エクスポート可能なパブリック証明書は、ACMが発行した証明書をAmazon EC2インスタンス、コンテナ、オンプレミスホストに展開することを可能にし、AWS、ハイブリッド、マルチクラウドのワークロードをサポートする。AWSのリードブロガーChanny Yun氏は次のように説明している。
エクスポート可能なパブリック証明書は395日間有効です。発行時と更新時に料金が発生します。ACMからエクスポートされたパブリック証明書はAmazon Trust Servicesによって発行され、Appleやマイクロソフトなどの一般的なプラットフォームや、Google ChromeやMozilla Firefoxなどの人気ウェブブラウザから広く信頼されています。
以前は、ユーザーはAWS Certificate Manager内でパブリック証明書を作成するか、サードパーティの認証局(CA)によって発行された証明書をインポートしてAWSサービス(Elastic Load Balancing、CloudFront、API Gatewayなど)で使用するしかなかった。しかし、これらの証明書をエクスポートしたり、外部サービスやEC2インスタンス用の証明書を作成・管理したりする方法はなかった。
The Duckbill GroupのチーフクラウドエコノミストCorey Quinn氏は、「AWS Certificate Manager Has Announced Exportable TLS Certificates, and I'm Mostly Okay With It」という長文の記事を公開し、新機能についてレビューしている。Quinn氏は次のように述べている。
価格は非常に妥当です。ドメインごとに15ドル、またはワイルドカード証明書の場合は149ドルです。これが少し高いと感じたのですが、以前の価格を思い出してみると、そして現在もそうですが、信頼できるベンダーからの証明書が1枚400ドルというのは珍しくありませんでした。(中略)ACMの価格設定は比較的お得です。
多くのクラウド実務者がLet's Encryptのような無料オプションに対する新しいソリューションの利点を疑問視する中、AWSのソリューションアーキテクトWojtek Szczepucha氏は、今回の発表の主な目的を次のように強調している。
ガバナンスの観点から規制やコンプライアンスを満たします。運用の観点から管理が簡単です。これは何も突如として発明されたものではなく、顧客からの要望に基づいています。
エクスポート機能はコミュニティから好評を得ており、新しい証明書は現在1年以上有効だが、SSL/TLS証明書の有効期間は来年には200日、2027年には100日、2029年には47日まで短縮される予定であるとInfoQが以前報じている。AWS Certificate Managerで証明書を更新する際には、新しい証明書の発行料金が発生する。Yun氏は次のように付け加えている。

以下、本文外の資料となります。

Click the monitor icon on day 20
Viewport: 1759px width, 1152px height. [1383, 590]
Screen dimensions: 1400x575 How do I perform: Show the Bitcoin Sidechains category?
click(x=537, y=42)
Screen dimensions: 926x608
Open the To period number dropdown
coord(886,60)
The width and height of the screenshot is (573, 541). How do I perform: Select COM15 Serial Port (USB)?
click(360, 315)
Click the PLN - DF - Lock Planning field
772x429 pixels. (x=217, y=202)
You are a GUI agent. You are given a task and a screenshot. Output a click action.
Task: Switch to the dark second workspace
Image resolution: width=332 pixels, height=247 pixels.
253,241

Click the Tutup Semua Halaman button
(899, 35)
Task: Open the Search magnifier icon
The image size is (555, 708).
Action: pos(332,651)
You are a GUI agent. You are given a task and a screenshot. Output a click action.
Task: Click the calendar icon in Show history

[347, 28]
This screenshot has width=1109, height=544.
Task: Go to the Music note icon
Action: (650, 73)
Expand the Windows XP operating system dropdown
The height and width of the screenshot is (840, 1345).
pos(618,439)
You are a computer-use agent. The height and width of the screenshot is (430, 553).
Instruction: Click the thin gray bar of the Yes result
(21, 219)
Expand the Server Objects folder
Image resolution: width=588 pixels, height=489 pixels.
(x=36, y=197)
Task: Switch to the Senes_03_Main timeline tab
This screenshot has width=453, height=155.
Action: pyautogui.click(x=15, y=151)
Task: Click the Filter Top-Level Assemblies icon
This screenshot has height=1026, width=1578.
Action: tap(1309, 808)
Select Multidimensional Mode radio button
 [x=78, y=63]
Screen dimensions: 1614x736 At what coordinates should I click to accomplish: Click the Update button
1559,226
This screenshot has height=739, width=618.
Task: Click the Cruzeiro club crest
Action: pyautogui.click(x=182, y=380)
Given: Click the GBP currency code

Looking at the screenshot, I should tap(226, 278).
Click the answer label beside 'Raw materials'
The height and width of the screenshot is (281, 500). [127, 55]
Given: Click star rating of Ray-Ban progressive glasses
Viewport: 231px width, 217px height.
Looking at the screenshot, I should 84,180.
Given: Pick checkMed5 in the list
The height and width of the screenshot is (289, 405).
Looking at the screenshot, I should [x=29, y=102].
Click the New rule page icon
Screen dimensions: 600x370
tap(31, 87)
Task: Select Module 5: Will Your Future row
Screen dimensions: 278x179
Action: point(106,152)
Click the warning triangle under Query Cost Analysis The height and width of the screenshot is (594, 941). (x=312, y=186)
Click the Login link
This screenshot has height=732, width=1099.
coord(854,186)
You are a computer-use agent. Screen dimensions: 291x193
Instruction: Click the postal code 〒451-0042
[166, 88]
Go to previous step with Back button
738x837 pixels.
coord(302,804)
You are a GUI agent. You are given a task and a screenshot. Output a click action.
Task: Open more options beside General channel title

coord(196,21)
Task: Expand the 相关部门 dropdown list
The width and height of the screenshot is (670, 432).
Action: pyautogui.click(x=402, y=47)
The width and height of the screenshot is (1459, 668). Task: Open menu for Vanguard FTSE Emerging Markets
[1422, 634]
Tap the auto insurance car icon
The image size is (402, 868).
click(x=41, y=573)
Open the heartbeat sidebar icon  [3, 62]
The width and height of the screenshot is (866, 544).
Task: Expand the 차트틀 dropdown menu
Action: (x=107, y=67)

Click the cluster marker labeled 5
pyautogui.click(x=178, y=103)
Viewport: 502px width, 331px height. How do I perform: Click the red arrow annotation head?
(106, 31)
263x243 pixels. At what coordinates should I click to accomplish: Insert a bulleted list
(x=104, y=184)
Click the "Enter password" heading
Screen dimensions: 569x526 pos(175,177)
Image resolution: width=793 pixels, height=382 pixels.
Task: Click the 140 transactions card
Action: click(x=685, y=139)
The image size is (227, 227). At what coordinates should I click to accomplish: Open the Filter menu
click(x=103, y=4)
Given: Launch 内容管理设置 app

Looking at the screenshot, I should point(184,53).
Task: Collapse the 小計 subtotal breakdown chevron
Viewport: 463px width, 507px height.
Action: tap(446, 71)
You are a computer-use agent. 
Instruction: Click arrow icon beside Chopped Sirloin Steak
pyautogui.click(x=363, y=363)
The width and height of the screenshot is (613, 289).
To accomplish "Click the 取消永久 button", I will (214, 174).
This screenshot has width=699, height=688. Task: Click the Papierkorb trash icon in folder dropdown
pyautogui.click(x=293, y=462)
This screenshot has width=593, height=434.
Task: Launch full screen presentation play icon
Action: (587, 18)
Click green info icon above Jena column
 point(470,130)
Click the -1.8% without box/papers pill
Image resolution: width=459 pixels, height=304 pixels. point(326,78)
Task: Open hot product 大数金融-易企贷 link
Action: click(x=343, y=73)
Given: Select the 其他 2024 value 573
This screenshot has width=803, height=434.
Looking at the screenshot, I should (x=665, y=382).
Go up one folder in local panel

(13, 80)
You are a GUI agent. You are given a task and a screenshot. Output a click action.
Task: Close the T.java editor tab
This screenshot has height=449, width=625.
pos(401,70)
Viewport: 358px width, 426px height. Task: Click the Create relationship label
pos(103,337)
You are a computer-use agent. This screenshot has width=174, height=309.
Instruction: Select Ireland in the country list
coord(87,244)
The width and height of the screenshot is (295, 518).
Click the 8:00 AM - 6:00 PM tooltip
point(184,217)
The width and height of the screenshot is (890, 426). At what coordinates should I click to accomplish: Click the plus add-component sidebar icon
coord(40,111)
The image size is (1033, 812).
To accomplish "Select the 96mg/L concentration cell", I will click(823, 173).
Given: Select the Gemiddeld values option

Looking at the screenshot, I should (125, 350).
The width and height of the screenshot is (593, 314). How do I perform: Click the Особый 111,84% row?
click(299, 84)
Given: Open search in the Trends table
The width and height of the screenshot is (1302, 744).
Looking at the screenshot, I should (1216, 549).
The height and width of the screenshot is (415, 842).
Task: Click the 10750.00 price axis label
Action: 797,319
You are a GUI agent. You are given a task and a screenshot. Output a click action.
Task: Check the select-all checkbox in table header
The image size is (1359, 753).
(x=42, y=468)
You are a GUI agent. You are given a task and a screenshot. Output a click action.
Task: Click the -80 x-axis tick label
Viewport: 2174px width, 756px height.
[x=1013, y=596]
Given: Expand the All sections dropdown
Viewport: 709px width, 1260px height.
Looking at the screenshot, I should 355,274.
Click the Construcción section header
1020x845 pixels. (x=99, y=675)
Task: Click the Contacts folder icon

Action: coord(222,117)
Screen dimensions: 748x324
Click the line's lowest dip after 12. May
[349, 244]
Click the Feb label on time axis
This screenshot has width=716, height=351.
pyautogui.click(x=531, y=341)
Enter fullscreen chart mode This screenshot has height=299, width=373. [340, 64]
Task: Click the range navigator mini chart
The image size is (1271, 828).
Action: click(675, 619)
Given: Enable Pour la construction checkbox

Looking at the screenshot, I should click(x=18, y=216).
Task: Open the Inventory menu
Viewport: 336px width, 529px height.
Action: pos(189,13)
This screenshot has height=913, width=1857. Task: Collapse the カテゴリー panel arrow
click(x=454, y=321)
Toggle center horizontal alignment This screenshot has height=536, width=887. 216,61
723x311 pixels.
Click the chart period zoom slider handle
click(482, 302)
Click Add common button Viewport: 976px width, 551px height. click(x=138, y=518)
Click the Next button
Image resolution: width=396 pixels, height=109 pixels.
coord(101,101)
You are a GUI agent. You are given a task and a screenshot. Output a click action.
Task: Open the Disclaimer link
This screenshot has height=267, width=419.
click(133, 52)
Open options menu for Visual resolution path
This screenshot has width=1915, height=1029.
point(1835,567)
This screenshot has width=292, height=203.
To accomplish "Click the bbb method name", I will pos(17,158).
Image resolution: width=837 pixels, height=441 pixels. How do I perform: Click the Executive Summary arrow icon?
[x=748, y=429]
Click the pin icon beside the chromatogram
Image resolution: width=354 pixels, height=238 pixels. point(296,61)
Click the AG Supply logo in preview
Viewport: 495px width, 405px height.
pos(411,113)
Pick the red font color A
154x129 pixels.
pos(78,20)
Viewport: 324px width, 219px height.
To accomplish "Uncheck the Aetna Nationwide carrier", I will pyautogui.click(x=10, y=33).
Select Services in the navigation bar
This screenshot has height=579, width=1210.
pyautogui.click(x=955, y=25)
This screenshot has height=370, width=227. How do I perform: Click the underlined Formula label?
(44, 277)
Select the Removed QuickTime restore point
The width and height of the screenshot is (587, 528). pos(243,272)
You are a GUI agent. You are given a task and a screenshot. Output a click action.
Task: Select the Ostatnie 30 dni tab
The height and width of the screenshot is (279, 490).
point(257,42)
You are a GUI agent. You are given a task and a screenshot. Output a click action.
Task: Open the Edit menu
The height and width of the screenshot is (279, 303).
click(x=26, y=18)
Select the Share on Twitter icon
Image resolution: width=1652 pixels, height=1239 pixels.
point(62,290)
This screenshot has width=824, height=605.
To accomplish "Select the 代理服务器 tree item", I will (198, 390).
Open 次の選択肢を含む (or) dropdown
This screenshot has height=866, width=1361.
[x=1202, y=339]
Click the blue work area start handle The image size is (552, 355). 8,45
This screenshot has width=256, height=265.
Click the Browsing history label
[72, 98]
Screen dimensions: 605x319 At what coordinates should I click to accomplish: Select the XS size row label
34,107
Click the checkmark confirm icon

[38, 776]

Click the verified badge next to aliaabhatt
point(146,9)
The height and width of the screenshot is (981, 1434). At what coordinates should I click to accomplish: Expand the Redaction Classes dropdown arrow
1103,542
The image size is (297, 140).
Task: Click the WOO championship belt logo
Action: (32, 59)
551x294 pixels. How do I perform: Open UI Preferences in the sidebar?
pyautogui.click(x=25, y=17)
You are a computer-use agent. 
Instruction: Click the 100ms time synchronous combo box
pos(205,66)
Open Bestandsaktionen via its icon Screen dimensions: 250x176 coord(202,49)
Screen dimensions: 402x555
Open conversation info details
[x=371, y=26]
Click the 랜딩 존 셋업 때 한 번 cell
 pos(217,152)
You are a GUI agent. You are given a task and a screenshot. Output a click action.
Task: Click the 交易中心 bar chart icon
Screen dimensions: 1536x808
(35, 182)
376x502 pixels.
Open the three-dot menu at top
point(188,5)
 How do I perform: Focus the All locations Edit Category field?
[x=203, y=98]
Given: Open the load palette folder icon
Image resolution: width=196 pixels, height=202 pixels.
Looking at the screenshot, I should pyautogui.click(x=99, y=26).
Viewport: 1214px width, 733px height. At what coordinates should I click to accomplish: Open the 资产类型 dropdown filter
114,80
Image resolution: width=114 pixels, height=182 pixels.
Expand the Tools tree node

Amazon EventBridgeを使用してエクスポート可能なパブリック証明書の自動更新イベントを設定し、証明書の更新を監視し、更新時に証明書の展開を処理するための自動化を作成することが可能です。(中略)これらの証明書をオンデマンドで更新できます。
Quinn氏は次のように警告している。
少なくともローンチ時点では、この機能は自動更新のためのACMEをサポートしていません。つまり、更新には本質的に手動プロセスが必要になる可能性があります。AWS APIを介して証明書発行の全プロセスを自動化できますが、私は十分なエンタープライズソフトウェアを扱ってきたので、これがどのように展開されるかを理解しています。それは手動プロセスです。
顧客は証明書が発行される前にエクスポート可能にすることを選択する必要があり、すでに使用中の証明書を遡ってエクスポートするオプションはない。この仕組みにより、秘密鍵付きの証明書がデフォルトでエクスポートされることはない。
エクスポート可能なパブリック証明書の発行機能は、最近開催されたre:Inforceカンファレンスの主要な発表の一つだった。フィラデルフィアでの3日間のイベント中、クラウドプロバイダーはAWS Backupの論理的に隔離されたボールトにおけるマルチパーティ承認や、リスクの優先順位付けと大規模な対応を可能にする新しいAWS Security Hubなど、その他の新しいセキュリティ機能とサービスを発表した。